▶ **Your instructions**: Produce a verbatim copy of the entries listed below.

◇ ◇ ◇

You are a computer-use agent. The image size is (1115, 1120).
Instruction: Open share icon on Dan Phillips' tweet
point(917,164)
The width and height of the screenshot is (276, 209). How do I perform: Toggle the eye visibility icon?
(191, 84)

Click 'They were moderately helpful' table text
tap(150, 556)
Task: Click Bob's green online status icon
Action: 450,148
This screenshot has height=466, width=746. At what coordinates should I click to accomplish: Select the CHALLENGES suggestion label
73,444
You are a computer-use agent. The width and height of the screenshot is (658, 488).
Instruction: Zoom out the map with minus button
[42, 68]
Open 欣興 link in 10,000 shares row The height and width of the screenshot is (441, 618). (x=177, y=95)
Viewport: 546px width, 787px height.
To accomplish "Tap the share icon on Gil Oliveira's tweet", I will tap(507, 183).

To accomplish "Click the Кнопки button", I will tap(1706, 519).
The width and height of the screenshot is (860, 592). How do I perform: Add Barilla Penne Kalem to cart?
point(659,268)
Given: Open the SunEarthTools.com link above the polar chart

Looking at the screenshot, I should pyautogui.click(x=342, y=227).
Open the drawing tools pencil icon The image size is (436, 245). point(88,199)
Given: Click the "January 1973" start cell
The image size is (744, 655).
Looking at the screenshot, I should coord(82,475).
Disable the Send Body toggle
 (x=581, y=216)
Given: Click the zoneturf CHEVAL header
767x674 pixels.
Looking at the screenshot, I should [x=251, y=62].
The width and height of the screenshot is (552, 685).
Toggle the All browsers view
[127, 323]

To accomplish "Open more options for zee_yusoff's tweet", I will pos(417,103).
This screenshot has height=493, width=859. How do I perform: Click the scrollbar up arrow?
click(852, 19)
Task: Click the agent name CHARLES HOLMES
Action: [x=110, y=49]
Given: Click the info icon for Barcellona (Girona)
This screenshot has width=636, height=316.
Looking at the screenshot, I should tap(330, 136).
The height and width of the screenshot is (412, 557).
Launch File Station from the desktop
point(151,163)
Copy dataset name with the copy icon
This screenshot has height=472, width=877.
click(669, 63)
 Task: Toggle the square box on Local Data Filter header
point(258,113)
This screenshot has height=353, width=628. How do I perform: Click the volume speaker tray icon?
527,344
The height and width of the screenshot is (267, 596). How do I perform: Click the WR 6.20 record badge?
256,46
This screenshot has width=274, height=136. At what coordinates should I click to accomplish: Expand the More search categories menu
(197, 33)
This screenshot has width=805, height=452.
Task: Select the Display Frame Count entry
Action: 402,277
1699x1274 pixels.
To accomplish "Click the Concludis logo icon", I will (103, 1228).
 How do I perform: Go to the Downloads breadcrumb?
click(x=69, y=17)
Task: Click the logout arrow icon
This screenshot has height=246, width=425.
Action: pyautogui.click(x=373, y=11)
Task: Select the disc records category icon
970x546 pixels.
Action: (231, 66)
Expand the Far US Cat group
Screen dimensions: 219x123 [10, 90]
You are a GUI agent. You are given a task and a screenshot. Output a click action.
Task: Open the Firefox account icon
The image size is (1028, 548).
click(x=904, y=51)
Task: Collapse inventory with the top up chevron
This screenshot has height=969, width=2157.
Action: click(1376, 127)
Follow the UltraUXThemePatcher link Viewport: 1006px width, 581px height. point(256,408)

◇ ◇ ◇

▶ **Response**:
You are a computer-use agent. The image size is (1115, 1120).
Instruction: Open share icon on Dan Phillips' tweet
point(917,164)
The width and height of the screenshot is (276, 209). How do I perform: Toggle the eye visibility icon?
(191, 84)

Click 'They were moderately helpful' table text
tap(150, 556)
Task: Click Bob's green online status icon
Action: 450,148
This screenshot has height=466, width=746. At what coordinates should I click to accomplish: Select the CHALLENGES suggestion label
73,444
You are a computer-use agent. The width and height of the screenshot is (658, 488).
Instruction: Zoom out the map with minus button
[42, 68]
Open 欣興 link in 10,000 shares row The height and width of the screenshot is (441, 618). (x=177, y=95)
Viewport: 546px width, 787px height.
To accomplish "Tap the share icon on Gil Oliveira's tweet", I will tap(507, 183).

To accomplish "Click the Кнопки button", I will tap(1706, 519).
The width and height of the screenshot is (860, 592). How do I perform: Add Barilla Penne Kalem to cart?
point(659,268)
Given: Open the SunEarthTools.com link above the polar chart

Looking at the screenshot, I should pyautogui.click(x=342, y=227).
Open the drawing tools pencil icon The image size is (436, 245). point(88,199)
Given: Click the "January 1973" start cell
The image size is (744, 655).
Looking at the screenshot, I should coord(82,475).
Disable the Send Body toggle
 (x=581, y=216)
Given: Click the zoneturf CHEVAL header
767x674 pixels.
Looking at the screenshot, I should [x=251, y=62].
The width and height of the screenshot is (552, 685).
Toggle the All browsers view
[127, 323]

To accomplish "Open more options for zee_yusoff's tweet", I will pos(417,103).
This screenshot has height=493, width=859. How do I perform: Click the scrollbar up arrow?
click(852, 19)
Task: Click the agent name CHARLES HOLMES
Action: [x=110, y=49]
Given: Click the info icon for Barcellona (Girona)
This screenshot has width=636, height=316.
Looking at the screenshot, I should tap(330, 136).
The height and width of the screenshot is (412, 557).
Launch File Station from the desktop
point(151,163)
Copy dataset name with the copy icon
This screenshot has height=472, width=877.
click(669, 63)
 Task: Toggle the square box on Local Data Filter header
point(258,113)
This screenshot has height=353, width=628. How do I perform: Click the volume speaker tray icon?
527,344
The height and width of the screenshot is (267, 596). How do I perform: Click the WR 6.20 record badge?
256,46
This screenshot has width=274, height=136. At what coordinates should I click to accomplish: Expand the More search categories menu
(197, 33)
This screenshot has width=805, height=452.
Task: Select the Display Frame Count entry
Action: 402,277
1699x1274 pixels.
To accomplish "Click the Concludis logo icon", I will (103, 1228).
 How do I perform: Go to the Downloads breadcrumb?
click(x=69, y=17)
Task: Click the logout arrow icon
This screenshot has height=246, width=425.
Action: pyautogui.click(x=373, y=11)
Task: Select the disc records category icon
970x546 pixels.
Action: (231, 66)
Expand the Far US Cat group
Screen dimensions: 219x123 [10, 90]
You are a GUI agent. You are given a task and a screenshot. Output a click action.
Task: Open the Firefox account icon
The image size is (1028, 548).
click(x=904, y=51)
Task: Collapse inventory with the top up chevron
This screenshot has height=969, width=2157.
Action: click(1376, 127)
Follow the UltraUXThemePatcher link Viewport: 1006px width, 581px height. point(256,408)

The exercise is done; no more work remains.